* **What is being asked**
Copy, exactly and without additions, every line in the records below from the one holding "The image size is (932, 550)." through the one holding "Expand the 70%", both ends included.

* **Data extracts**

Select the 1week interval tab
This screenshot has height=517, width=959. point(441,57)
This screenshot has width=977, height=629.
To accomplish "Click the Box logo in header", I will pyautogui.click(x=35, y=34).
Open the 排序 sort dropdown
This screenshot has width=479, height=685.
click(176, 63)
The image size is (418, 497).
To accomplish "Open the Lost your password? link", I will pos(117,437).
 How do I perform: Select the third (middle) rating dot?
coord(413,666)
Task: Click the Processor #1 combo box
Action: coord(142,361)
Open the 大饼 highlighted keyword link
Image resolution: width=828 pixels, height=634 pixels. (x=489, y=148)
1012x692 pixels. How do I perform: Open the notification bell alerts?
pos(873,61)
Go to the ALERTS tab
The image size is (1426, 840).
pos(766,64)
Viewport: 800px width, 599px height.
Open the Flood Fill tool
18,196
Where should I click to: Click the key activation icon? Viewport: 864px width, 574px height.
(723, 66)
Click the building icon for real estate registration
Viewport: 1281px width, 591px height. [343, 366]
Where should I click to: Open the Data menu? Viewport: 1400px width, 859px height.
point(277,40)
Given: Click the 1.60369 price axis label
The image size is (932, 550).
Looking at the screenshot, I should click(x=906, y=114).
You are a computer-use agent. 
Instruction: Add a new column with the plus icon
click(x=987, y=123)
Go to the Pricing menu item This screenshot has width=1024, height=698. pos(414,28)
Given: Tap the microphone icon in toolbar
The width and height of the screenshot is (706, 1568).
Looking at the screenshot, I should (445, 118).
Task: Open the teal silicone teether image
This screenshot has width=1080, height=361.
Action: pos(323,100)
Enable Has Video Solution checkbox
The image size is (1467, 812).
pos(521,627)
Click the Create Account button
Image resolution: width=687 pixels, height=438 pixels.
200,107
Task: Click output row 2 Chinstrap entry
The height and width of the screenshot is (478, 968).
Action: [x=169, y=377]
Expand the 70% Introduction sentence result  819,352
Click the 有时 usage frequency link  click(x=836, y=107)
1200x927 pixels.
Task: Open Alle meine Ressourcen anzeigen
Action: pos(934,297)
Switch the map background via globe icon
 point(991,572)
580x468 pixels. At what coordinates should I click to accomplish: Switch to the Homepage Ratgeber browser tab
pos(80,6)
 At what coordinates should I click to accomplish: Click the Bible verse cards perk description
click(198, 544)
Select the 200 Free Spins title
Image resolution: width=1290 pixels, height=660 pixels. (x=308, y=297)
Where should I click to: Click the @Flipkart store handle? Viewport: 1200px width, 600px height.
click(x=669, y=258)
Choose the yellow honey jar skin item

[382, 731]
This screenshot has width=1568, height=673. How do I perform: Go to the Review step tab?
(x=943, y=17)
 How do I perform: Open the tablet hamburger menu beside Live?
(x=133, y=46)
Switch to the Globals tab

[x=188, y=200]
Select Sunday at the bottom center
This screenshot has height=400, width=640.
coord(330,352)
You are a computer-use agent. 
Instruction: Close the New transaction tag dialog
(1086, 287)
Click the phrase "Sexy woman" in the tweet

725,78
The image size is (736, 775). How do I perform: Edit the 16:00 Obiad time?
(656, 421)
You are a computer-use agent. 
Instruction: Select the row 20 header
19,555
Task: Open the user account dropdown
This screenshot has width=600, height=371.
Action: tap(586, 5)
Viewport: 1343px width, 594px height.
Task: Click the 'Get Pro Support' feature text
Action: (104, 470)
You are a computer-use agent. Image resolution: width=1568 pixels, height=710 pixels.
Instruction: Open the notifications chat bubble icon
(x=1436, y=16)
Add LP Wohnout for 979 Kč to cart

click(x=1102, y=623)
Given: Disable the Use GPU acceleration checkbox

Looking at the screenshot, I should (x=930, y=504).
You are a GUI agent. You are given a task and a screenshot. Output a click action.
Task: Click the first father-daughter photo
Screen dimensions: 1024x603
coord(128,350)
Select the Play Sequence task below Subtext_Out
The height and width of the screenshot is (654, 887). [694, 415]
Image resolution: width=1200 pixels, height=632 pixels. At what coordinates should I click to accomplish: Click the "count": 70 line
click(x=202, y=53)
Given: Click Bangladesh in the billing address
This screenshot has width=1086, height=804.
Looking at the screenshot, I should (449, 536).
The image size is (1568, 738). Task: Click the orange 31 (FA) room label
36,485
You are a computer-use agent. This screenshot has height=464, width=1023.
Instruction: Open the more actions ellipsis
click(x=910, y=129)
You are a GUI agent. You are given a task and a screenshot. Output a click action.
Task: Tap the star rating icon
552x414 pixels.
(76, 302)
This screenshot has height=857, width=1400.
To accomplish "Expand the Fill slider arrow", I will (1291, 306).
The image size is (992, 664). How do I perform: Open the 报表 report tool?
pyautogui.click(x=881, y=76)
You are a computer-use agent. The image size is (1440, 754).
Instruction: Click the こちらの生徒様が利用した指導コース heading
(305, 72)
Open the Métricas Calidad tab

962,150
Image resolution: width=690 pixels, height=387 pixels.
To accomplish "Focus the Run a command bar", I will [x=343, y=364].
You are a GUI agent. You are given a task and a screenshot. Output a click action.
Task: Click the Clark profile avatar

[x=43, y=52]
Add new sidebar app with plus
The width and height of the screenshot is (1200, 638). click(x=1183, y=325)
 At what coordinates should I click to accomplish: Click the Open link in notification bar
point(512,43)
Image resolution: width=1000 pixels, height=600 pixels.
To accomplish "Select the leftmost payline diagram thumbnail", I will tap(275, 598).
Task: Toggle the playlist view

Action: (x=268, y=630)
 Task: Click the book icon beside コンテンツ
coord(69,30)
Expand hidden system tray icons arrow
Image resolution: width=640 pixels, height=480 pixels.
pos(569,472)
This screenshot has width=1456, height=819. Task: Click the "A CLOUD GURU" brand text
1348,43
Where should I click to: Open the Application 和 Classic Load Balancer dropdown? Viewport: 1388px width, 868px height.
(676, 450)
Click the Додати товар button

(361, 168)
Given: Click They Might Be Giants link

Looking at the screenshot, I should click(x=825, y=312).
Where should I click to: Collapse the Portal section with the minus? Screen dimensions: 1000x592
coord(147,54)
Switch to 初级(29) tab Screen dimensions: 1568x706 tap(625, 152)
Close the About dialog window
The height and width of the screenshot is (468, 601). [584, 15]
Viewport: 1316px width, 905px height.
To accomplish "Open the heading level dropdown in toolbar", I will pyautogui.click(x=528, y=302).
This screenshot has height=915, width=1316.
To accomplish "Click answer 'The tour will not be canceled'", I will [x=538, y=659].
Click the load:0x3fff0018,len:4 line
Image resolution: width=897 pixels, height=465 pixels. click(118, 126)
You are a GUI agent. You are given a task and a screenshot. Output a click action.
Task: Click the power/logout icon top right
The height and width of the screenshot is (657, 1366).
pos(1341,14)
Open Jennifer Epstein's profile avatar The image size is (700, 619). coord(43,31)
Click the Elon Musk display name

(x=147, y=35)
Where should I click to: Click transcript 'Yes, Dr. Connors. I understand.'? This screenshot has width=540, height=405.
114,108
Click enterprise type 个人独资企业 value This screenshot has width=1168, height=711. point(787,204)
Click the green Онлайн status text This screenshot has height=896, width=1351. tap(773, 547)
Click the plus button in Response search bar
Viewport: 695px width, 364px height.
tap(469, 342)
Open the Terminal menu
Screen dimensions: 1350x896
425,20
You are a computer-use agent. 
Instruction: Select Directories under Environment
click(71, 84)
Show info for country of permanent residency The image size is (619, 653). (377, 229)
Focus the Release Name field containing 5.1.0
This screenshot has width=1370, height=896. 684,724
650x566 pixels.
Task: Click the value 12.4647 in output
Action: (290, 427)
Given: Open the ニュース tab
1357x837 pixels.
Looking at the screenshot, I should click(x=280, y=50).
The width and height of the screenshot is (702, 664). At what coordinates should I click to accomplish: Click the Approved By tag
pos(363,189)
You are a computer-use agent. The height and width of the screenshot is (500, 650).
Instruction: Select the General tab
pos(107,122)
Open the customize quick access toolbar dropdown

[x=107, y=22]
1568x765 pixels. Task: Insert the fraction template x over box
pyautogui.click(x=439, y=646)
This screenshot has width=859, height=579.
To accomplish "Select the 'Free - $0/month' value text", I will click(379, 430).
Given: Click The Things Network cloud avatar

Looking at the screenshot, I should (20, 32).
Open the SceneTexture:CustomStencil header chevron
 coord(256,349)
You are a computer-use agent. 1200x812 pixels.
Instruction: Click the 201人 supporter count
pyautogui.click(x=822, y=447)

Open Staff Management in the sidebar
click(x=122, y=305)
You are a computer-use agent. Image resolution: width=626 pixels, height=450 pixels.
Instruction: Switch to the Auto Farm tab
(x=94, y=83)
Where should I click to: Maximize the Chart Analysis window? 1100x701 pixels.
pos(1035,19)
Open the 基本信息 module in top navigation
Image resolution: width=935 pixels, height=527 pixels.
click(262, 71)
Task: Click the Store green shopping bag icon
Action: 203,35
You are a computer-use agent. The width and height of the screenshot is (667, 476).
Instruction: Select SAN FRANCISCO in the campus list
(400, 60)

* **Response box**
The image size is (932, 550).
Looking at the screenshot, I should click(x=906, y=114).
You are a computer-use agent. 
Instruction: Add a new column with the plus icon
click(x=987, y=123)
Go to the Pricing menu item This screenshot has width=1024, height=698. pos(414,28)
Given: Tap the microphone icon in toolbar
The width and height of the screenshot is (706, 1568).
Looking at the screenshot, I should (445, 118).
Task: Open the teal silicone teether image
This screenshot has width=1080, height=361.
Action: pos(323,100)
Enable Has Video Solution checkbox
The image size is (1467, 812).
pos(521,627)
Click the Create Account button
Image resolution: width=687 pixels, height=438 pixels.
200,107
Task: Click output row 2 Chinstrap entry
The height and width of the screenshot is (478, 968).
Action: [x=169, y=377]
Expand the 70% Introduction sentence result  819,352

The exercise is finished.